Chaland de transport de matériel construction data
| Number | Name | Builder | In service | Fate |
| CTM 1 |  | CMN, Cherbourg, France | 1965 | Disarmed 31 March 1982 and sold for scrap in 1985. |
| CTM 2 |  | 1965 | Stricken in 1999 and transferred to Morocco in May 1999. |
| CTM 3 |  | 1965 | Disarmed in 2004 and sold for scrap in 2012. |
| CTM 4 |  | C.N. Auroux, Arcachon, France | 1966 | Removed from service on 21 April 1986 and sunk as a target ship off Papeete in 2001. |
| CTM 5 |  | 1966 | Placed in reserve in 1998. Stricken in 1999 and transferred to Senegal in May 1999. |
| CTM 6 |  | CMN, Cherbourg, France | 1966 | Sunk as a target ship on 20 October 1988 off Papeete. |
| CTM 7 |  | 1966 | Stricken on 6 September 1985 after being sunk as a target ship on 19 August 1985. |
| CTM 8 |  | 1967 | Stricken 6 September 1985. |
| CTM 9 | Mayumba | 1967 | Stricken 1999. |
| CTM 10 | Guéréro | 1967 | Stricken 1999. |
| CTM 11 |  | C.N. Auroux, Arcachon, France | 1967 | Stricken 4 August 1983 and sunk as a target ship off Papeete in 1984. |
| CTM 12 |  | CMN, Cherbourg, France | 1967 | Cannibalised for spare parts. Stricken 24 February 2000 and sold in 2001 to private interests. |
| CTM 13 |  | 1967 | Stricken 11 April 1995, the vessel sank after being towed out to sea and scuttled. |
| CTM 14 | Tchibana | 1967 | Taken out of service in 1999 and transferred to the Djiboutian Navy. |
| CTM 15 | Koutio | 1972 | Stricken 1999 and transferred to the Ivory Coast in March 1999. The vessel was renamed Aby. |
| CTM 16 |  | 1972 | Cannibalised for spare parts. Stricken 1999 and transferred to the Ivory Coast in March 1999. The vessel was renamed Tiagha. |
| CTM 17 |  | C.N. Auroux, Arcachon, France | 1982 | Status unclear as of 2023 |
| CTM 18 |  | 1982 | Status unclear as of 2023 |
| CTM 19 | Do Ha | CMN, Cherbourg, France | 1983 | Transferred to Chile in 2011. Renamed Fuentes or Reyes |
| CTM 20 | Néké Grav | 1983 | Status unclear as of 2023 |
| CTM 21 | Guéréro | 1983 | Status unclear as of 2023 |
| CTM 22 | Kien An | 1982 | Status unclear as of 2023 |
| CTM 23 | Song Can | 1983 | Status unclear as of 2023 |
| CTM 24 |  | 1984 | Transferred to Chile in 2011. Renamed Fuentes or Reyes |
| CTM 25 |  | 1984 | Status unclear as of 2023 |
| CTM 26 |  | 1985 | Status unclear as of 2023 |
| CTM 27 | Indochine | 1986 | Status unclear as of 2023 |
| CTM 28 | Tonkin | 1988 | Status unclear as of 2023 |
| CTM 29 | Nui Dho | 1988 | Status unclear as of 2023 |
| CTM 30 | Tchibana | 1989 | Status unclear as of 2023 |
| CTM 31 | Koutio | 1992 | Status unclear as of 2023 |

==Replacement==
A new landing craft was developed by STX France and DCNS, called the CTM NG, with the CTM referring to this class and the NG meaning "Nouvelle Génération". These vessels represent an improved design over the Chaland de transport de matériel.
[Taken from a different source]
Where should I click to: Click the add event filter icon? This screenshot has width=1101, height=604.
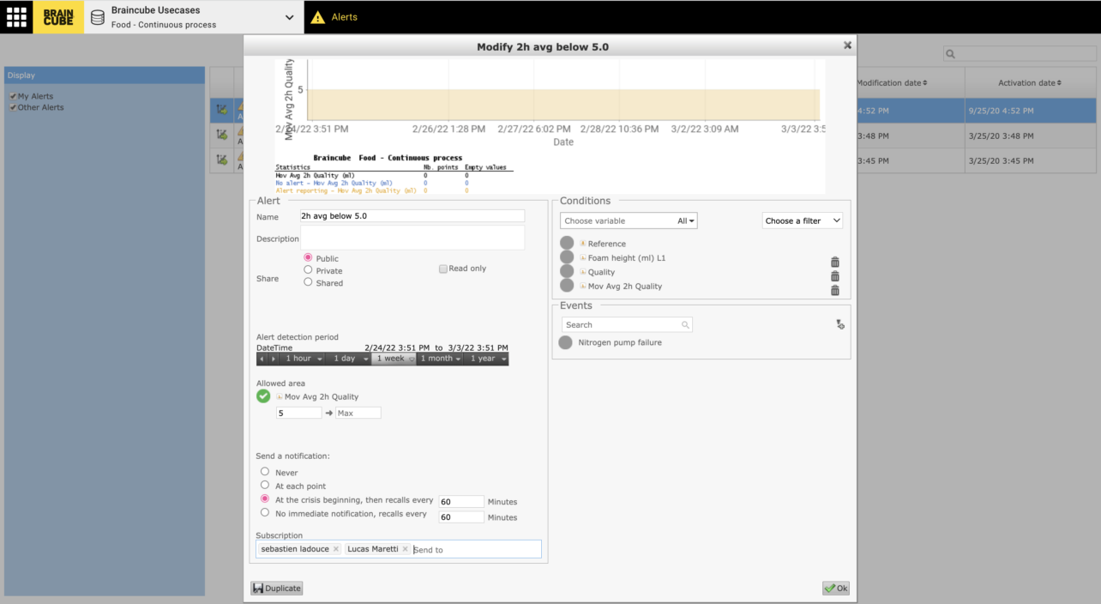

The remaining CTMs are being gradually replaced from 2021 by fourteen new Engins de débarquement amphibie standard (standard amphibious landing craft) – EDA-S – built by SOCARENAM over a period of ten years. With a slightly larger size, they will be deployed from the and overseas bases. French forces deployed in overseas bases in Mayotte, New Caledonia, Martinique and French Guiana are to receive one vessel each in order to support local operations. Two vessels are also planned to be deployed for operations around Djibouti. The vessels have a payload capacity of 65 to 80 tonnes at a maximum speed of 11 kn (at full load). The first two EDA-S vessels (Arbalète and Arquebuse) were delivered to the navy in November 2021 and entered service in July 2022. The next four in the program are intended for the naval base at Toulon and are to start delivery in mid-2023. Deliveries will continue up to 2026.